[Data extract]

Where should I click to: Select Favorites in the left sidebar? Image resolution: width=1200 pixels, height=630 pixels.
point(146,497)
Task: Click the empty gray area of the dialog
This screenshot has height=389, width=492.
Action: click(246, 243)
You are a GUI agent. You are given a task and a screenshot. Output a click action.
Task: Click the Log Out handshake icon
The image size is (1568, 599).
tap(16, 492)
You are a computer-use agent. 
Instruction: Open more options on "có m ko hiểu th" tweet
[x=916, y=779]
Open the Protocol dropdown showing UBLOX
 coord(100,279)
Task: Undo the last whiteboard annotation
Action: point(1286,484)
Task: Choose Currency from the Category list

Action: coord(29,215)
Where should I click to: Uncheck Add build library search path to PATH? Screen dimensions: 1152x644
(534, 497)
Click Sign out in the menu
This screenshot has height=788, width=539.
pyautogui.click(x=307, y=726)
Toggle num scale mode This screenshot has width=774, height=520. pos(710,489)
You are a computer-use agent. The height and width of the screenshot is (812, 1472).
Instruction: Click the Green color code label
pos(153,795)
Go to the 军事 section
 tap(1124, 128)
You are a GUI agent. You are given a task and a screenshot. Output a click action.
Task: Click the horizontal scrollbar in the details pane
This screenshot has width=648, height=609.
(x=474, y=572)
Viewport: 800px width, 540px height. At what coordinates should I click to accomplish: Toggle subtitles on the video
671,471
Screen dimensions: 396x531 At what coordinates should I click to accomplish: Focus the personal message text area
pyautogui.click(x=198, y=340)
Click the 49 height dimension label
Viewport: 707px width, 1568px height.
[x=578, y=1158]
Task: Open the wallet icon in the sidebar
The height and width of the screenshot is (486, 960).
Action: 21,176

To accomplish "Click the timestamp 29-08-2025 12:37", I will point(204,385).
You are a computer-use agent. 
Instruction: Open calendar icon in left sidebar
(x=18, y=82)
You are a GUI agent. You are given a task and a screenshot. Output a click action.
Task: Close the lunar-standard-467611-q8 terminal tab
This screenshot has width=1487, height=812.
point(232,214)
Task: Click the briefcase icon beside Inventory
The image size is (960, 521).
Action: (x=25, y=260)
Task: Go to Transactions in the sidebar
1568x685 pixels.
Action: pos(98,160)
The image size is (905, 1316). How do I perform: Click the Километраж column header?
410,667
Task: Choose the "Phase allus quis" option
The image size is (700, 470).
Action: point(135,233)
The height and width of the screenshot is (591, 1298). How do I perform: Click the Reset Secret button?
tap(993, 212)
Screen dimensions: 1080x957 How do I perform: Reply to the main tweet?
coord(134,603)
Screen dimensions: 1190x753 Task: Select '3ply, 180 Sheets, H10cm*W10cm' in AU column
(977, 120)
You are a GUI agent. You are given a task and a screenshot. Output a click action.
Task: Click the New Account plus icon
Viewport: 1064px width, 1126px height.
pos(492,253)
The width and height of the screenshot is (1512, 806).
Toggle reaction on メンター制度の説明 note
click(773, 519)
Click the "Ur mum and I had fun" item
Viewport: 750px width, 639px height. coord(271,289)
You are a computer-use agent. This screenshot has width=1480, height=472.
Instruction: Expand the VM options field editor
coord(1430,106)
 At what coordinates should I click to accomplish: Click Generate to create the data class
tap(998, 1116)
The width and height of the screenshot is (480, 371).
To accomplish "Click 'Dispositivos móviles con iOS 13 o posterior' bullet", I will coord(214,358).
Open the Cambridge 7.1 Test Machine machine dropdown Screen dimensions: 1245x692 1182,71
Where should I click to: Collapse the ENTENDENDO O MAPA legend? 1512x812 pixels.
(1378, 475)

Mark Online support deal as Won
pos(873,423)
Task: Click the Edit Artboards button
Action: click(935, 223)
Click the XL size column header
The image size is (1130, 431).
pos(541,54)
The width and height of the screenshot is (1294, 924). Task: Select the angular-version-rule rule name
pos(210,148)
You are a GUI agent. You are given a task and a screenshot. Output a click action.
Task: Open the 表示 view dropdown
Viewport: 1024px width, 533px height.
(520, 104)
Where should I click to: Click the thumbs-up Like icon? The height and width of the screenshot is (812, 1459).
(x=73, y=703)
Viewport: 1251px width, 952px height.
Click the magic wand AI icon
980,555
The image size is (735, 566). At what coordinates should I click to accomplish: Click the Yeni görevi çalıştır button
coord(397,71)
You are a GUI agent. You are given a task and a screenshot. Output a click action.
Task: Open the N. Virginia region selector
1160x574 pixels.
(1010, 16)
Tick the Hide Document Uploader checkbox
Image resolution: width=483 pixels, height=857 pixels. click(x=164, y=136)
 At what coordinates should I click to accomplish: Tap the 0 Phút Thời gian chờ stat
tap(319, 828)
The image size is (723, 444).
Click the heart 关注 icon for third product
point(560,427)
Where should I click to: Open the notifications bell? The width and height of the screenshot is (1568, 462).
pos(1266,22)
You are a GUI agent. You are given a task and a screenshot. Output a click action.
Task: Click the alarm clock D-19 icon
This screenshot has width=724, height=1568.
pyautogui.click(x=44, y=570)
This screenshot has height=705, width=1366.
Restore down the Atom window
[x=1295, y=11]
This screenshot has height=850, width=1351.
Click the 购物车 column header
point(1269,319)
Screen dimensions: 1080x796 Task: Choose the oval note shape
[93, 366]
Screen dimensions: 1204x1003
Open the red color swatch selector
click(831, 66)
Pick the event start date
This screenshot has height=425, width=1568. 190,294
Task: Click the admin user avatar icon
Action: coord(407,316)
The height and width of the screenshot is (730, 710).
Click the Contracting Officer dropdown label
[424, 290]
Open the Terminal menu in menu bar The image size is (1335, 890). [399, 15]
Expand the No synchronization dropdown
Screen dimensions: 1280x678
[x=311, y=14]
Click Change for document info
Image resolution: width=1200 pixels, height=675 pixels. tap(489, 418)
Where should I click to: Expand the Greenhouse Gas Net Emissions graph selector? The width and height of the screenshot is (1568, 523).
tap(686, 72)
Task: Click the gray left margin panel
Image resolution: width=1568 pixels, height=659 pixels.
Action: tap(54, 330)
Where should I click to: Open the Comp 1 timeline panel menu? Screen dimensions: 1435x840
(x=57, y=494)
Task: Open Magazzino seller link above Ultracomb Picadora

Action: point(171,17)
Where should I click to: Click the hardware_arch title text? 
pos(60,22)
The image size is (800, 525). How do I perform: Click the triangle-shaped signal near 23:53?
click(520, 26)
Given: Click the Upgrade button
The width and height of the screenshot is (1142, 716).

[/Data extract]

What to work on:
Return every record in full, word for word.

Answer space:
Where should I click to: Select Favorites in the left sidebar? Image resolution: width=1200 pixels, height=630 pixels.
point(146,497)
Task: Click the empty gray area of the dialog
This screenshot has height=389, width=492.
Action: click(246, 243)
You are a GUI agent. You are given a task and a screenshot. Output a click action.
Task: Click the Log Out handshake icon
The image size is (1568, 599).
tap(16, 492)
You are a computer-use agent. 
Instruction: Open more options on "có m ko hiểu th" tweet
[x=916, y=779]
Open the Protocol dropdown showing UBLOX
 coord(100,279)
Task: Undo the last whiteboard annotation
Action: point(1286,484)
Task: Choose Currency from the Category list

Action: coord(29,215)
Where should I click to: Uncheck Add build library search path to PATH? Screen dimensions: 1152x644
(534, 497)
Click Sign out in the menu
This screenshot has height=788, width=539.
pyautogui.click(x=307, y=726)
Toggle num scale mode This screenshot has width=774, height=520. pos(710,489)
You are a computer-use agent. The height and width of the screenshot is (812, 1472).
Instruction: Click the Green color code label
pos(153,795)
Go to the 军事 section
 tap(1124, 128)
You are a GUI agent. You are given a task and a screenshot. Output a click action.
Task: Click the horizontal scrollbar in the details pane
This screenshot has width=648, height=609.
(x=474, y=572)
Viewport: 800px width, 540px height. At what coordinates should I click to accomplish: Toggle subtitles on the video
671,471
Screen dimensions: 396x531 At what coordinates should I click to accomplish: Focus the personal message text area
pyautogui.click(x=198, y=340)
Click the 49 height dimension label
Viewport: 707px width, 1568px height.
[x=578, y=1158]
Task: Open the wallet icon in the sidebar
The height and width of the screenshot is (486, 960).
Action: 21,176

To accomplish "Click the timestamp 29-08-2025 12:37", I will point(204,385).
You are a computer-use agent. 
Instruction: Open calendar icon in left sidebar
(x=18, y=82)
You are a GUI agent. You are given a task and a screenshot. Output a click action.
Task: Close the lunar-standard-467611-q8 terminal tab
This screenshot has width=1487, height=812.
point(232,214)
Task: Click the briefcase icon beside Inventory
The image size is (960, 521).
Action: (x=25, y=260)
Task: Go to Transactions in the sidebar
1568x685 pixels.
Action: pos(98,160)
The image size is (905, 1316). How do I perform: Click the Километраж column header?
410,667
Task: Choose the "Phase allus quis" option
The image size is (700, 470).
Action: point(135,233)
The height and width of the screenshot is (591, 1298). How do I perform: Click the Reset Secret button?
tap(993, 212)
Screen dimensions: 1080x957 How do I perform: Reply to the main tweet?
coord(134,603)
Screen dimensions: 1190x753 Task: Select '3ply, 180 Sheets, H10cm*W10cm' in AU column
(977, 120)
You are a GUI agent. You are given a task and a screenshot. Output a click action.
Task: Click the New Account plus icon
Viewport: 1064px width, 1126px height.
pos(492,253)
The width and height of the screenshot is (1512, 806).
Toggle reaction on メンター制度の説明 note
click(773, 519)
Click the "Ur mum and I had fun" item
Viewport: 750px width, 639px height. coord(271,289)
You are a computer-use agent. This screenshot has width=1480, height=472.
Instruction: Expand the VM options field editor
coord(1430,106)
 At what coordinates should I click to accomplish: Click Generate to create the data class
tap(998, 1116)
The width and height of the screenshot is (480, 371).
To accomplish "Click 'Dispositivos móviles con iOS 13 o posterior' bullet", I will coord(214,358).
Open the Cambridge 7.1 Test Machine machine dropdown Screen dimensions: 1245x692 1182,71
Where should I click to: Collapse the ENTENDENDO O MAPA legend? 1512x812 pixels.
(1378, 475)

Mark Online support deal as Won
pos(873,423)
Task: Click the Edit Artboards button
Action: click(935, 223)
Click the XL size column header
The image size is (1130, 431).
pos(541,54)
The width and height of the screenshot is (1294, 924). Task: Select the angular-version-rule rule name
pos(210,148)
You are a GUI agent. You are given a task and a screenshot. Output a click action.
Task: Open the 表示 view dropdown
Viewport: 1024px width, 533px height.
(520, 104)
Where should I click to: Click the thumbs-up Like icon? The height and width of the screenshot is (812, 1459).
(x=73, y=703)
Viewport: 1251px width, 952px height.
Click the magic wand AI icon
980,555
The image size is (735, 566). At what coordinates should I click to accomplish: Click the Yeni görevi çalıştır button
coord(397,71)
You are a GUI agent. You are given a task and a screenshot. Output a click action.
Task: Open the N. Virginia region selector
1160x574 pixels.
(1010, 16)
Tick the Hide Document Uploader checkbox
Image resolution: width=483 pixels, height=857 pixels. click(x=164, y=136)
 At what coordinates should I click to accomplish: Tap the 0 Phút Thời gian chờ stat
tap(319, 828)
The image size is (723, 444).
Click the heart 关注 icon for third product
point(560,427)
Where should I click to: Open the notifications bell? The width and height of the screenshot is (1568, 462).
pos(1266,22)
You are a GUI agent. You are given a task and a screenshot. Output a click action.
Task: Click the alarm clock D-19 icon
This screenshot has width=724, height=1568.
pyautogui.click(x=44, y=570)
This screenshot has height=705, width=1366.
Restore down the Atom window
[x=1295, y=11]
This screenshot has height=850, width=1351.
Click the 购物车 column header
point(1269,319)
Screen dimensions: 1080x796 Task: Choose the oval note shape
[93, 366]
Screen dimensions: 1204x1003
Open the red color swatch selector
click(831, 66)
Pick the event start date
This screenshot has height=425, width=1568. 190,294
Task: Click the admin user avatar icon
Action: coord(407,316)
The height and width of the screenshot is (730, 710).
Click the Contracting Officer dropdown label
[424, 290]
Open the Terminal menu in menu bar The image size is (1335, 890). [399, 15]
Expand the No synchronization dropdown
Screen dimensions: 1280x678
[x=311, y=14]
Click Change for document info
Image resolution: width=1200 pixels, height=675 pixels. tap(489, 418)
Where should I click to: Expand the Greenhouse Gas Net Emissions graph selector? The width and height of the screenshot is (1568, 523).
tap(686, 72)
Task: Click the gray left margin panel
Image resolution: width=1568 pixels, height=659 pixels.
Action: tap(54, 330)
Where should I click to: Open the Comp 1 timeline panel menu? Screen dimensions: 1435x840
(x=57, y=494)
Task: Open Magazzino seller link above Ultracomb Picadora

Action: point(171,17)
Where should I click to: Click the hardware_arch title text? 
pos(60,22)
The image size is (800, 525). How do I perform: Click the triangle-shaped signal near 23:53?
click(520, 26)
Given: Click the Upgrade button
The width and height of the screenshot is (1142, 716).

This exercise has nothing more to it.